(WORK TASK): Repeat the records below in their entirety, exactly.

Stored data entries
______
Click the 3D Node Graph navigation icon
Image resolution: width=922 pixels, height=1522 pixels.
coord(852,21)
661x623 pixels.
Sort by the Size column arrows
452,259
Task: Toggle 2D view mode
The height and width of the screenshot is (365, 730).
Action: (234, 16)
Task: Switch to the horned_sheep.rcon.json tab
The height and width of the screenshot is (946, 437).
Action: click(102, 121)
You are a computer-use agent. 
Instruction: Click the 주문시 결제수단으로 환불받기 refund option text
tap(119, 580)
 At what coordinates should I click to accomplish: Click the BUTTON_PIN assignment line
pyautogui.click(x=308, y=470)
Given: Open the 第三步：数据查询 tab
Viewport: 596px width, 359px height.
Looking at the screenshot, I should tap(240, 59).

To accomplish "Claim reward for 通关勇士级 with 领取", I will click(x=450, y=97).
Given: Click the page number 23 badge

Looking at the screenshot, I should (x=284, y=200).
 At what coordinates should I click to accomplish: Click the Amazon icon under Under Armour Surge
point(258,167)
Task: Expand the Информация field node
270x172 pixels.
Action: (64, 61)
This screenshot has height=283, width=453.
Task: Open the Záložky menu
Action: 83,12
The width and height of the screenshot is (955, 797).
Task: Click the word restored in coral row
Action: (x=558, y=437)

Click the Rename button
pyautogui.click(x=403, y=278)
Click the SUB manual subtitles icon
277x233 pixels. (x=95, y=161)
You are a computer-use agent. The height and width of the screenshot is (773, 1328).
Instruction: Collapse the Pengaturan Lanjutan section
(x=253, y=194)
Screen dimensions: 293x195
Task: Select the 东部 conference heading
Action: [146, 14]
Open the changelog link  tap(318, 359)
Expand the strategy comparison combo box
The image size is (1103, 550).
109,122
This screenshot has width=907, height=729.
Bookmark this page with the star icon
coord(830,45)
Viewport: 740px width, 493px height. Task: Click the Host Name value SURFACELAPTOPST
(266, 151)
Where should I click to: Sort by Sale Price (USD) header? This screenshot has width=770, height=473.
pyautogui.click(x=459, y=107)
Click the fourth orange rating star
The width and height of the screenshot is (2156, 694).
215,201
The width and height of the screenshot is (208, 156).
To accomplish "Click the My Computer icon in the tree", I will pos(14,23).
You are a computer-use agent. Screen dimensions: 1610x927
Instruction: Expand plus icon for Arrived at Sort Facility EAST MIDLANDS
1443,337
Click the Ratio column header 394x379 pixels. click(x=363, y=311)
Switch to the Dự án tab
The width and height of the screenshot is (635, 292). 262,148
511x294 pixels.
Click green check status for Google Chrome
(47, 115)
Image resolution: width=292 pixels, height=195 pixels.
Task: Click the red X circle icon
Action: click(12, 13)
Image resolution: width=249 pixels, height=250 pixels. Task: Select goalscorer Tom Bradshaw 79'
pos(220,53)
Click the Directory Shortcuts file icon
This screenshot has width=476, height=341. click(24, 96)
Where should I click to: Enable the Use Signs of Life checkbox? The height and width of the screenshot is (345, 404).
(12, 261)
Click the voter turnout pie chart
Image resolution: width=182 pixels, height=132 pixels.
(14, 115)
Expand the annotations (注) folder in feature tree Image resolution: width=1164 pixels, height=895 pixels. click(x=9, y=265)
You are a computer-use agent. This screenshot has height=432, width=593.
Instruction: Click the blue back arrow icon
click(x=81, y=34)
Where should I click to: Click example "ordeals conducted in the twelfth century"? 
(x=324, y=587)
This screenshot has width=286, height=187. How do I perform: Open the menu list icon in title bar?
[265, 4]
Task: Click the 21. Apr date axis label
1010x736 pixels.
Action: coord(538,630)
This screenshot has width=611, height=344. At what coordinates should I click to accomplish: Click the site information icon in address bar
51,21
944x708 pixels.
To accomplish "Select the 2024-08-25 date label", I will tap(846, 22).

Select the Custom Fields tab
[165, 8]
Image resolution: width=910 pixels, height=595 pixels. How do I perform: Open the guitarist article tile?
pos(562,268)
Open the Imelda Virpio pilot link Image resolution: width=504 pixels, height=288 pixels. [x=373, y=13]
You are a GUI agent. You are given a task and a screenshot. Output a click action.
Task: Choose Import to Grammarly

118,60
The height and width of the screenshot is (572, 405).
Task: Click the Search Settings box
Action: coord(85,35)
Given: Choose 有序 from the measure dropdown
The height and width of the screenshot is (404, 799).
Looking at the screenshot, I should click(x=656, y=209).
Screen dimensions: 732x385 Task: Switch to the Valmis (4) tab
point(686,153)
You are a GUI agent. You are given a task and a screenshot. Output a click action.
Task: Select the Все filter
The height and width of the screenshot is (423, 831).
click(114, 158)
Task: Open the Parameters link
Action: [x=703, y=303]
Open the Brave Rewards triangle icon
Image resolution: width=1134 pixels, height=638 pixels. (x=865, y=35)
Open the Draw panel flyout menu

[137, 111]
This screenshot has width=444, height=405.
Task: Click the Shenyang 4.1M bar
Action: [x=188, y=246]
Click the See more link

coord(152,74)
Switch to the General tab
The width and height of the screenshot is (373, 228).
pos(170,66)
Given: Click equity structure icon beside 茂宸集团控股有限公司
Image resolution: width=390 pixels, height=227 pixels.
______
(ANSWER SPACE):
Click the 3D Node Graph navigation icon
Image resolution: width=922 pixels, height=1522 pixels.
coord(852,21)
661x623 pixels.
Sort by the Size column arrows
452,259
Task: Toggle 2D view mode
The height and width of the screenshot is (365, 730).
Action: (234, 16)
Task: Switch to the horned_sheep.rcon.json tab
The height and width of the screenshot is (946, 437).
Action: click(102, 121)
You are a computer-use agent. 
Instruction: Click the 주문시 결제수단으로 환불받기 refund option text
tap(119, 580)
 At what coordinates should I click to accomplish: Click the BUTTON_PIN assignment line
pyautogui.click(x=308, y=470)
Given: Open the 第三步：数据查询 tab
Viewport: 596px width, 359px height.
Looking at the screenshot, I should tap(240, 59).

To accomplish "Claim reward for 通关勇士级 with 领取", I will click(x=450, y=97).
Given: Click the page number 23 badge

Looking at the screenshot, I should (x=284, y=200).
 At what coordinates should I click to accomplish: Click the Amazon icon under Under Armour Surge
point(258,167)
Task: Expand the Информация field node
270x172 pixels.
Action: (64, 61)
This screenshot has height=283, width=453.
Task: Open the Záložky menu
Action: 83,12
The width and height of the screenshot is (955, 797).
Task: Click the word restored in coral row
Action: (x=558, y=437)

Click the Rename button
pyautogui.click(x=403, y=278)
Click the SUB manual subtitles icon
277x233 pixels. (x=95, y=161)
You are a computer-use agent. The height and width of the screenshot is (773, 1328).
Instruction: Collapse the Pengaturan Lanjutan section
(x=253, y=194)
Screen dimensions: 293x195
Task: Select the 东部 conference heading
Action: [146, 14]
Open the changelog link  tap(318, 359)
Expand the strategy comparison combo box
The image size is (1103, 550).
109,122
This screenshot has width=907, height=729.
Bookmark this page with the star icon
coord(830,45)
Viewport: 740px width, 493px height. Task: Click the Host Name value SURFACELAPTOPST
(266, 151)
Where should I click to: Sort by Sale Price (USD) header? This screenshot has width=770, height=473.
pyautogui.click(x=459, y=107)
Click the fourth orange rating star
The width and height of the screenshot is (2156, 694).
215,201
The width and height of the screenshot is (208, 156).
To accomplish "Click the My Computer icon in the tree", I will pos(14,23).
You are a computer-use agent. Screen dimensions: 1610x927
Instruction: Expand plus icon for Arrived at Sort Facility EAST MIDLANDS
1443,337
Click the Ratio column header 394x379 pixels. click(x=363, y=311)
Switch to the Dự án tab
The width and height of the screenshot is (635, 292). 262,148
511x294 pixels.
Click green check status for Google Chrome
(47, 115)
Image resolution: width=292 pixels, height=195 pixels.
Task: Click the red X circle icon
Action: click(12, 13)
Image resolution: width=249 pixels, height=250 pixels. Task: Select goalscorer Tom Bradshaw 79'
pos(220,53)
Click the Directory Shortcuts file icon
This screenshot has width=476, height=341. click(24, 96)
Where should I click to: Enable the Use Signs of Life checkbox? The height and width of the screenshot is (345, 404).
(12, 261)
Click the voter turnout pie chart
Image resolution: width=182 pixels, height=132 pixels.
(14, 115)
Expand the annotations (注) folder in feature tree Image resolution: width=1164 pixels, height=895 pixels. click(x=9, y=265)
You are a computer-use agent. This screenshot has height=432, width=593.
Instruction: Click the blue back arrow icon
click(x=81, y=34)
Where should I click to: Click example "ordeals conducted in the twelfth century"? 
(x=324, y=587)
This screenshot has width=286, height=187. How do I perform: Open the menu list icon in title bar?
[265, 4]
Task: Click the 21. Apr date axis label
1010x736 pixels.
Action: coord(538,630)
This screenshot has width=611, height=344. At what coordinates should I click to accomplish: Click the site information icon in address bar
51,21
944x708 pixels.
To accomplish "Select the 2024-08-25 date label", I will tap(846, 22).

Select the Custom Fields tab
[165, 8]
Image resolution: width=910 pixels, height=595 pixels. How do I perform: Open the guitarist article tile?
pos(562,268)
Open the Imelda Virpio pilot link Image resolution: width=504 pixels, height=288 pixels. [x=373, y=13]
You are a GUI agent. You are given a task and a screenshot. Output a click action.
Task: Choose Import to Grammarly

118,60
The height and width of the screenshot is (572, 405).
Task: Click the Search Settings box
Action: coord(85,35)
Given: Choose 有序 from the measure dropdown
The height and width of the screenshot is (404, 799).
Looking at the screenshot, I should click(x=656, y=209).
Screen dimensions: 732x385 Task: Switch to the Valmis (4) tab
point(686,153)
You are a GUI agent. You are given a task and a screenshot. Output a click action.
Task: Select the Все filter
The height and width of the screenshot is (423, 831).
click(114, 158)
Task: Open the Parameters link
Action: [x=703, y=303]
Open the Brave Rewards triangle icon
Image resolution: width=1134 pixels, height=638 pixels. (x=865, y=35)
Open the Draw panel flyout menu

[137, 111]
This screenshot has width=444, height=405.
Task: Click the Shenyang 4.1M bar
Action: [x=188, y=246]
Click the See more link

coord(152,74)
Switch to the General tab
The width and height of the screenshot is (373, 228).
pos(170,66)
Given: Click equity structure icon beside 茂宸集团控股有限公司
Image resolution: width=390 pixels, height=227 pixels.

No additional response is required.